→ **PROBLEM REQUIREMENTS**:
Print the complete listing so that it matches the original exactly.

→ **AVAILABLE DATA**:
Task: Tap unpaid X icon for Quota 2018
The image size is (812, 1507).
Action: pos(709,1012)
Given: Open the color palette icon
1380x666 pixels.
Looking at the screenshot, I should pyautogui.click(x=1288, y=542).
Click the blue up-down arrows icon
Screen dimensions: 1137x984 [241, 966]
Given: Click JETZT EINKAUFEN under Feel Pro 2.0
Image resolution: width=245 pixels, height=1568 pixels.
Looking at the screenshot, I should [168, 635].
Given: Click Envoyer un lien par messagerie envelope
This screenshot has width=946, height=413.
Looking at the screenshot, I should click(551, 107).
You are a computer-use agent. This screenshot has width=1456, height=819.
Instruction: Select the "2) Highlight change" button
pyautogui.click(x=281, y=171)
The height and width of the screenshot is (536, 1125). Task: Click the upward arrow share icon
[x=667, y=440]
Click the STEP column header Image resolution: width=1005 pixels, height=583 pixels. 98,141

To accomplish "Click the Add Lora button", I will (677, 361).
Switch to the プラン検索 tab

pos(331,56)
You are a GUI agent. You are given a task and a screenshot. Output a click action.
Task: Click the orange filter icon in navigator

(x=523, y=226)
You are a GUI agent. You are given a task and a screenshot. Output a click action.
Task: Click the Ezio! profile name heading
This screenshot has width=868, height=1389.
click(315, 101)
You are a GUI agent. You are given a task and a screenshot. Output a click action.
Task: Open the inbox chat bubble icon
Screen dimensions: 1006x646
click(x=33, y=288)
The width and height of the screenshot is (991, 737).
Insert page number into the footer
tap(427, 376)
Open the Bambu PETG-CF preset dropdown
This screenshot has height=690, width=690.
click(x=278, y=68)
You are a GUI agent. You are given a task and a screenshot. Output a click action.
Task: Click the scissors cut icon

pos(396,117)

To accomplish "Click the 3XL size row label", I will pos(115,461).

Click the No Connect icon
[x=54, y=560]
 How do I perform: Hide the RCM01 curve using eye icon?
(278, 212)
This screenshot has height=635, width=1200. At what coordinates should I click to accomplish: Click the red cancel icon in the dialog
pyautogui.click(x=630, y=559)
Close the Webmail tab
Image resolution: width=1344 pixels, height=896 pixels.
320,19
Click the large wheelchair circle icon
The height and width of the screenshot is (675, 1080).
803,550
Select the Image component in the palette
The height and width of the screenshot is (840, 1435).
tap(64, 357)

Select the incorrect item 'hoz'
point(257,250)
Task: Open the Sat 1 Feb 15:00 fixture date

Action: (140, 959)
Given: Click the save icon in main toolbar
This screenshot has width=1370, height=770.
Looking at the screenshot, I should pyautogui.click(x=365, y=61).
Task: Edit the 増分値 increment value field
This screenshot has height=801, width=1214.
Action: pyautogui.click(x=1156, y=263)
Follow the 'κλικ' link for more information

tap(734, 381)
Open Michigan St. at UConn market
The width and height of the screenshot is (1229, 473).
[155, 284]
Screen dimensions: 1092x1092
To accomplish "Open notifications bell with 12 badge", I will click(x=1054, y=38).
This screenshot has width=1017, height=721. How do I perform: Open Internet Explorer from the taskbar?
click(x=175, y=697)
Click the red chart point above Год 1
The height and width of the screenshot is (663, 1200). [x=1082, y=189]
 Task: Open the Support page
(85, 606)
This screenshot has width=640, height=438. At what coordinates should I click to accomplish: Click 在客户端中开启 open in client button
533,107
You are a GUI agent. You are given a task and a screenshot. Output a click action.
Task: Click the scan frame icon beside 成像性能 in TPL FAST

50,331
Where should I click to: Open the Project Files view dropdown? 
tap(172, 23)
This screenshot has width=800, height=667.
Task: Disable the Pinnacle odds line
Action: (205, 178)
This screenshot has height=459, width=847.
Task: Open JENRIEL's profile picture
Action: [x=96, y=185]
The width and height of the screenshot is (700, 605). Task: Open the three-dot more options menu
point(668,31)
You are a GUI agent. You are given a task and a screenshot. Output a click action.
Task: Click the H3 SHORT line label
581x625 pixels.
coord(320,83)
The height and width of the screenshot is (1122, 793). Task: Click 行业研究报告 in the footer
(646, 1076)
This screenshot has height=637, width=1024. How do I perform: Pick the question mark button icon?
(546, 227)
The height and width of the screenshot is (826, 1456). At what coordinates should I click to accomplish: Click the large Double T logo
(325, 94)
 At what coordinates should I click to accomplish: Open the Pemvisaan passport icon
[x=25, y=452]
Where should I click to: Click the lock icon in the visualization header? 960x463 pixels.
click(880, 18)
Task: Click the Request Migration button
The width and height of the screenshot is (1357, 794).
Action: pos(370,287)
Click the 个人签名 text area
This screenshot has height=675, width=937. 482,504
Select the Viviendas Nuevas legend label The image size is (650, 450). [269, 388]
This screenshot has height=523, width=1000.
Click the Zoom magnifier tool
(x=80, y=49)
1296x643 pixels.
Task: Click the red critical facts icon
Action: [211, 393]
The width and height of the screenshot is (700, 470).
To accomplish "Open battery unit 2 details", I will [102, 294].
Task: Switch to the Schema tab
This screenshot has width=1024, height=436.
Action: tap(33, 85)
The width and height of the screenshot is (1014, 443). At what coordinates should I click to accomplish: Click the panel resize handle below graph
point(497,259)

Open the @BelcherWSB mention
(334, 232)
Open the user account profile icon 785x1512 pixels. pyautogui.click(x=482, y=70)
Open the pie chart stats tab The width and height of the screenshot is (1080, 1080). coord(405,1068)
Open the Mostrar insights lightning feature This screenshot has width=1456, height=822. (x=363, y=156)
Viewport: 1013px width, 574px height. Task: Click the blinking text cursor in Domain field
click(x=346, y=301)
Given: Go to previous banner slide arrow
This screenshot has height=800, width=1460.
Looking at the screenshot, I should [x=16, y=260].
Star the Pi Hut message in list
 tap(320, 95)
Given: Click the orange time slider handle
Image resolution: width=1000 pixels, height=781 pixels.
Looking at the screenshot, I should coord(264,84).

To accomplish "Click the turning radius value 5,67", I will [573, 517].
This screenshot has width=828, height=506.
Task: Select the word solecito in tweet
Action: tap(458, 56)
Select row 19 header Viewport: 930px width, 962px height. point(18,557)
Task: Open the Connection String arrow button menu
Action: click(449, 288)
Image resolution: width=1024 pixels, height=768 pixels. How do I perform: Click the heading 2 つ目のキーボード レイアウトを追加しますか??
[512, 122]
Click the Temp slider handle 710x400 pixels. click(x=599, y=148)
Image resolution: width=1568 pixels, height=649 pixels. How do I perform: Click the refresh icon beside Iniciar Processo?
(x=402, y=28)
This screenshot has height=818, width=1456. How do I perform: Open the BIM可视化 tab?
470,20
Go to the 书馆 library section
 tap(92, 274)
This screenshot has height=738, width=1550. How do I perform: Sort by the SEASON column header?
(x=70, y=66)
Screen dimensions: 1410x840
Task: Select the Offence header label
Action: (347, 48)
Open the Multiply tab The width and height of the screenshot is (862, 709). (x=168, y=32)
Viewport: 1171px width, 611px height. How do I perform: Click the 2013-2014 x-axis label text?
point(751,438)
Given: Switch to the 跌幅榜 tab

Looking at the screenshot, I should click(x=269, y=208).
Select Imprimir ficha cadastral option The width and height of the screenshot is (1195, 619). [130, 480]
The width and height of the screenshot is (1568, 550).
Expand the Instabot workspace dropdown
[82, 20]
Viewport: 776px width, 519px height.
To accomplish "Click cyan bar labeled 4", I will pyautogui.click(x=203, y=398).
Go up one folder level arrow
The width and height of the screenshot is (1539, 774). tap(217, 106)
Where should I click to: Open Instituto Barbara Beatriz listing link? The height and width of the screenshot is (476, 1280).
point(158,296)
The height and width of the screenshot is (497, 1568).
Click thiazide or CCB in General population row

→ **OUTPUT FOR THIS TASK**:
Task: Tap unpaid X icon for Quota 2018
The image size is (812, 1507).
Action: pos(709,1012)
Given: Open the color palette icon
1380x666 pixels.
Looking at the screenshot, I should pyautogui.click(x=1288, y=542).
Click the blue up-down arrows icon
Screen dimensions: 1137x984 [241, 966]
Given: Click JETZT EINKAUFEN under Feel Pro 2.0
Image resolution: width=245 pixels, height=1568 pixels.
Looking at the screenshot, I should [168, 635].
Given: Click Envoyer un lien par messagerie envelope
This screenshot has width=946, height=413.
Looking at the screenshot, I should click(551, 107).
You are a computer-use agent. This screenshot has width=1456, height=819.
Instruction: Select the "2) Highlight change" button
pyautogui.click(x=281, y=171)
The height and width of the screenshot is (536, 1125). Task: Click the upward arrow share icon
[x=667, y=440]
Click the STEP column header Image resolution: width=1005 pixels, height=583 pixels. 98,141

To accomplish "Click the Add Lora button", I will (677, 361).
Switch to the プラン検索 tab

pos(331,56)
You are a GUI agent. You are given a task and a screenshot. Output a click action.
Task: Click the orange filter icon in navigator

(x=523, y=226)
You are a GUI agent. You are given a task and a screenshot. Output a click action.
Task: Click the Ezio! profile name heading
This screenshot has width=868, height=1389.
click(315, 101)
You are a GUI agent. You are given a task and a screenshot. Output a click action.
Task: Open the inbox chat bubble icon
Screen dimensions: 1006x646
click(x=33, y=288)
The width and height of the screenshot is (991, 737).
Insert page number into the footer
tap(427, 376)
Open the Bambu PETG-CF preset dropdown
This screenshot has height=690, width=690.
click(x=278, y=68)
You are a GUI agent. You are given a task and a screenshot. Output a click action.
Task: Click the scissors cut icon

pos(396,117)

To accomplish "Click the 3XL size row label", I will pos(115,461).

Click the No Connect icon
[x=54, y=560]
 How do I perform: Hide the RCM01 curve using eye icon?
(278, 212)
This screenshot has height=635, width=1200. At what coordinates should I click to accomplish: Click the red cancel icon in the dialog
pyautogui.click(x=630, y=559)
Close the Webmail tab
Image resolution: width=1344 pixels, height=896 pixels.
320,19
Click the large wheelchair circle icon
The height and width of the screenshot is (675, 1080).
803,550
Select the Image component in the palette
The height and width of the screenshot is (840, 1435).
tap(64, 357)

Select the incorrect item 'hoz'
point(257,250)
Task: Open the Sat 1 Feb 15:00 fixture date

Action: (140, 959)
Given: Click the save icon in main toolbar
This screenshot has width=1370, height=770.
Looking at the screenshot, I should pyautogui.click(x=365, y=61).
Task: Edit the 増分値 increment value field
This screenshot has height=801, width=1214.
Action: pyautogui.click(x=1156, y=263)
Follow the 'κλικ' link for more information

tap(734, 381)
Open Michigan St. at UConn market
The width and height of the screenshot is (1229, 473).
[155, 284]
Screen dimensions: 1092x1092
To accomplish "Open notifications bell with 12 badge", I will click(x=1054, y=38).
This screenshot has width=1017, height=721. How do I perform: Open Internet Explorer from the taskbar?
click(x=175, y=697)
Click the red chart point above Год 1
The height and width of the screenshot is (663, 1200). [x=1082, y=189]
 Task: Open the Support page
(85, 606)
This screenshot has width=640, height=438. At what coordinates should I click to accomplish: Click 在客户端中开启 open in client button
533,107
You are a GUI agent. You are given a task and a screenshot. Output a click action.
Task: Click the scan frame icon beside 成像性能 in TPL FAST

50,331
Where should I click to: Open the Project Files view dropdown? 
tap(172, 23)
This screenshot has width=800, height=667.
Task: Disable the Pinnacle odds line
Action: (205, 178)
This screenshot has height=459, width=847.
Task: Open JENRIEL's profile picture
Action: [x=96, y=185]
The width and height of the screenshot is (700, 605). Task: Open the three-dot more options menu
point(668,31)
You are a GUI agent. You are given a task and a screenshot. Output a click action.
Task: Click the H3 SHORT line label
581x625 pixels.
coord(320,83)
The height and width of the screenshot is (1122, 793). Task: Click 行业研究报告 in the footer
(646, 1076)
This screenshot has height=637, width=1024. How do I perform: Pick the question mark button icon?
(546, 227)
The height and width of the screenshot is (826, 1456). At what coordinates should I click to accomplish: Click the large Double T logo
(325, 94)
 At what coordinates should I click to accomplish: Open the Pemvisaan passport icon
[x=25, y=452]
Where should I click to: Click the lock icon in the visualization header? 960x463 pixels.
click(880, 18)
Task: Click the Request Migration button
The width and height of the screenshot is (1357, 794).
Action: pos(370,287)
Click the 个人签名 text area
This screenshot has height=675, width=937. 482,504
Select the Viviendas Nuevas legend label The image size is (650, 450). [269, 388]
This screenshot has height=523, width=1000.
Click the Zoom magnifier tool
(x=80, y=49)
1296x643 pixels.
Task: Click the red critical facts icon
Action: [211, 393]
The width and height of the screenshot is (700, 470).
To accomplish "Open battery unit 2 details", I will [102, 294].
Task: Switch to the Schema tab
This screenshot has width=1024, height=436.
Action: tap(33, 85)
The width and height of the screenshot is (1014, 443). At what coordinates should I click to accomplish: Click the panel resize handle below graph
point(497,259)

Open the @BelcherWSB mention
(334, 232)
Open the user account profile icon 785x1512 pixels. pyautogui.click(x=482, y=70)
Open the pie chart stats tab The width and height of the screenshot is (1080, 1080). coord(405,1068)
Open the Mostrar insights lightning feature This screenshot has width=1456, height=822. (x=363, y=156)
Viewport: 1013px width, 574px height. Task: Click the blinking text cursor in Domain field
click(x=346, y=301)
Given: Go to previous banner slide arrow
This screenshot has height=800, width=1460.
Looking at the screenshot, I should [x=16, y=260].
Star the Pi Hut message in list
 tap(320, 95)
Given: Click the orange time slider handle
Image resolution: width=1000 pixels, height=781 pixels.
Looking at the screenshot, I should coord(264,84).

To accomplish "Click the turning radius value 5,67", I will [573, 517].
This screenshot has width=828, height=506.
Task: Select the word solecito in tweet
Action: tap(458, 56)
Select row 19 header Viewport: 930px width, 962px height. point(18,557)
Task: Open the Connection String arrow button menu
Action: click(449, 288)
Image resolution: width=1024 pixels, height=768 pixels. How do I perform: Click the heading 2 つ目のキーボード レイアウトを追加しますか??
[512, 122]
Click the Temp slider handle 710x400 pixels. click(x=599, y=148)
Image resolution: width=1568 pixels, height=649 pixels. How do I perform: Click the refresh icon beside Iniciar Processo?
(x=402, y=28)
This screenshot has height=818, width=1456. How do I perform: Open the BIM可视化 tab?
470,20
Go to the 书馆 library section
 tap(92, 274)
This screenshot has height=738, width=1550. How do I perform: Sort by the SEASON column header?
(x=70, y=66)
Screen dimensions: 1410x840
Task: Select the Offence header label
Action: (347, 48)
Open the Multiply tab The width and height of the screenshot is (862, 709). (x=168, y=32)
Viewport: 1171px width, 611px height. How do I perform: Click the 2013-2014 x-axis label text?
point(751,438)
Given: Switch to the 跌幅榜 tab

Looking at the screenshot, I should click(x=269, y=208).
Select Imprimir ficha cadastral option The width and height of the screenshot is (1195, 619). [130, 480]
The width and height of the screenshot is (1568, 550).
Expand the Instabot workspace dropdown
[82, 20]
Viewport: 776px width, 519px height.
To accomplish "Click cyan bar labeled 4", I will pyautogui.click(x=203, y=398).
Go up one folder level arrow
The width and height of the screenshot is (1539, 774). tap(217, 106)
Where should I click to: Open Instituto Barbara Beatriz listing link? The height and width of the screenshot is (476, 1280).
point(158,296)
The height and width of the screenshot is (497, 1568).
Click thiazide or CCB in General population row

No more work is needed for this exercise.